# Помогите оценить инструмент



## Anton_O_ (16 Дек 2013)

Уважаемые Форумчане, всем доброго дня!
Пожалуйста помогите оценить инструмент:
Аккордеон "MAZZINI" ,TANCOLITA-III, трехголосный. Изготовлен примерно в начале прошлого века (1910-1920 г.) В рабочем состоянии. До войны на нем играли в Ростовской филармонии. Требуется небольшая реставрация.
Заранее спасибо за отзывы


----------



## sedovmika (16 Дек 2013)

Ну хоть бы на мобилу засняли, а то таких древних инструментов никто и в глаза не видел?


----------



## Anton_O_ (16 Дек 2013)

Спасибо, изображение добавил...


----------



## Sergey_Semenov (16 Дек 2013)

Меня терзают смутные сомнения относительно Вашей оценки даты изготовления этого инструмента. :nea: 

Ну а стоимость зависит от многого.
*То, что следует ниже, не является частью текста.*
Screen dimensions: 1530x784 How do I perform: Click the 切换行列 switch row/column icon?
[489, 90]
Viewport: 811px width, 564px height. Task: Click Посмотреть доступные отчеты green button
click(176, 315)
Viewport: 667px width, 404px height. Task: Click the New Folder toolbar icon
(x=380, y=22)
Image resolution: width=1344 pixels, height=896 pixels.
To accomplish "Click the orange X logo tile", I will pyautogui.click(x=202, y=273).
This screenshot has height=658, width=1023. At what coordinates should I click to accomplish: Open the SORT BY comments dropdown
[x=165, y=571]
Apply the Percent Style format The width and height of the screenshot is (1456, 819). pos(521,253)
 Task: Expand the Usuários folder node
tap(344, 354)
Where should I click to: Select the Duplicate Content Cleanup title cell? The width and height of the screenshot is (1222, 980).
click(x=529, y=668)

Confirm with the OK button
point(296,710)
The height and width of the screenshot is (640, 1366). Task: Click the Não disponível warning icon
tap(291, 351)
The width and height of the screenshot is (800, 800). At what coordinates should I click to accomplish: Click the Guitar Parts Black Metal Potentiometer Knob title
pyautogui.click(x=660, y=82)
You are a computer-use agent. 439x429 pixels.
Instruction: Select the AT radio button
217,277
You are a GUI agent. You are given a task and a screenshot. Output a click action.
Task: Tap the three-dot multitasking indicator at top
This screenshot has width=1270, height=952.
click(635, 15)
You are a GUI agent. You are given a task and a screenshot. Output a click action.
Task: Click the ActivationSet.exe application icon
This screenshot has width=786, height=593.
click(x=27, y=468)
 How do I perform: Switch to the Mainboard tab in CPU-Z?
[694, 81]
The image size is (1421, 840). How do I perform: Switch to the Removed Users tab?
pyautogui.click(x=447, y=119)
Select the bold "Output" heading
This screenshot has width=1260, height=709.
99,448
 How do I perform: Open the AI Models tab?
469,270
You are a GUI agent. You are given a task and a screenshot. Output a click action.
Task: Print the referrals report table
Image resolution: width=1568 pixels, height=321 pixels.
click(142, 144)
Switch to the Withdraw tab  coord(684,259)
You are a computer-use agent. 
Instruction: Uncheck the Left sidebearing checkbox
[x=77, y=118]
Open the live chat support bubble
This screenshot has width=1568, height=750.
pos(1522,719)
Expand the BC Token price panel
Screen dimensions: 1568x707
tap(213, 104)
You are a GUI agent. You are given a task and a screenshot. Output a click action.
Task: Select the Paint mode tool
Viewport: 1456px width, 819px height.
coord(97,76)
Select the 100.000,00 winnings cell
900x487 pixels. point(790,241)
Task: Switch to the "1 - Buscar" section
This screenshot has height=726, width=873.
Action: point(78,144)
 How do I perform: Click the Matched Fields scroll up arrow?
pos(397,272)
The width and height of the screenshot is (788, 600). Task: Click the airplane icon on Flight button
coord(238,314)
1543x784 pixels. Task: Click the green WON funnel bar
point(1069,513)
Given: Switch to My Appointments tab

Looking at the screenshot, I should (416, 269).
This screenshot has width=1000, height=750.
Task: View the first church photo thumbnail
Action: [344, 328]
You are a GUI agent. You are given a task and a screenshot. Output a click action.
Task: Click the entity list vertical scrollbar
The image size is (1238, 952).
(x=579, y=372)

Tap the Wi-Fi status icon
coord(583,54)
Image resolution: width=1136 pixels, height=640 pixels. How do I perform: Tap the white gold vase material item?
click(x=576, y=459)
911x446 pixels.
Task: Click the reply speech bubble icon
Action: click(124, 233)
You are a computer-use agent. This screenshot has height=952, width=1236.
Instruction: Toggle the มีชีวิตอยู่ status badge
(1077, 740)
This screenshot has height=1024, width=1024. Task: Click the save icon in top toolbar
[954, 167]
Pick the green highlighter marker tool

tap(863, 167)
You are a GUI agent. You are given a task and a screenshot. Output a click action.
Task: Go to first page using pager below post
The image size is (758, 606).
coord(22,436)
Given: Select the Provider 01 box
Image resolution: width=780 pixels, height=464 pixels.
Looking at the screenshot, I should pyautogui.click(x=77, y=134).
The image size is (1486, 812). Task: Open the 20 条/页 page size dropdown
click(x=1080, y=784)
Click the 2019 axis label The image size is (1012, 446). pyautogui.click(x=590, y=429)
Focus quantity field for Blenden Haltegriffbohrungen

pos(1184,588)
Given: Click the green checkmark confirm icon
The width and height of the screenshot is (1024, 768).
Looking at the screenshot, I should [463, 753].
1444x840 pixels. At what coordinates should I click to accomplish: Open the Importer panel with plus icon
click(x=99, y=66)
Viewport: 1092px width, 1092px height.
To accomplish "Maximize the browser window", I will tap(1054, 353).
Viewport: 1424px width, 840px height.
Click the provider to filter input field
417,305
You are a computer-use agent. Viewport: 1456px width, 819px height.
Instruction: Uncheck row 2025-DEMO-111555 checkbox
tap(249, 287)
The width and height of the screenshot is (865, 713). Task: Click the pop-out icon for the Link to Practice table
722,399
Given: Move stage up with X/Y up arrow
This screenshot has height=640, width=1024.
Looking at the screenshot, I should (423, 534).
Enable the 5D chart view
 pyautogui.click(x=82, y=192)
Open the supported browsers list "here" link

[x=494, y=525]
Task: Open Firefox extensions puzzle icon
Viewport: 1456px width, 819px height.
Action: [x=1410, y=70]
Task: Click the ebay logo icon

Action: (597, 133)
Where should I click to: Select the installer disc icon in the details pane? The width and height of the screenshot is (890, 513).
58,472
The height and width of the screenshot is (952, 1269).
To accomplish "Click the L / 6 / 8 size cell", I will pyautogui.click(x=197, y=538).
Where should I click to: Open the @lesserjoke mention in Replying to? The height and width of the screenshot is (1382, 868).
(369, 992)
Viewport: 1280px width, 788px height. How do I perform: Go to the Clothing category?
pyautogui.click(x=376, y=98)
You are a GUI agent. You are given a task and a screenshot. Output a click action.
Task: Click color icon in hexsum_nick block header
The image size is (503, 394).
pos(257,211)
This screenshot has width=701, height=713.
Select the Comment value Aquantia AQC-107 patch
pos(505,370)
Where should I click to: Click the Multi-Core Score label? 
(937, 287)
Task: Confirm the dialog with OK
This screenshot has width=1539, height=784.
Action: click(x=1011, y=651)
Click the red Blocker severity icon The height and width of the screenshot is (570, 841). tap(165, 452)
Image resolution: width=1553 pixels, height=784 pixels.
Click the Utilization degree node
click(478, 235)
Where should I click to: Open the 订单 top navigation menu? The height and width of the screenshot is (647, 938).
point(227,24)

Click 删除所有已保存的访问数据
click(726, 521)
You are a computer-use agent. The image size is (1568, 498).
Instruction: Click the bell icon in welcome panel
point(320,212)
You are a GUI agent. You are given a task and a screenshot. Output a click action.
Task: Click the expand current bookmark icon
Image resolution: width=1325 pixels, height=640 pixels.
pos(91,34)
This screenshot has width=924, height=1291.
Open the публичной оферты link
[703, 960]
Если бы инструмент имел очень хороший ответ и тембр, то в штатах за него могут дать в пределах $300. В Росии не берусь судить.


----------



## Anton_O_ (19 Дек 2013)

Спасибо за ответ!
Насчет даты не возьмусь судить. Меня попросили по-возможности узнать про инструмент. Информация со слов владельца - абсолютно вся...


----------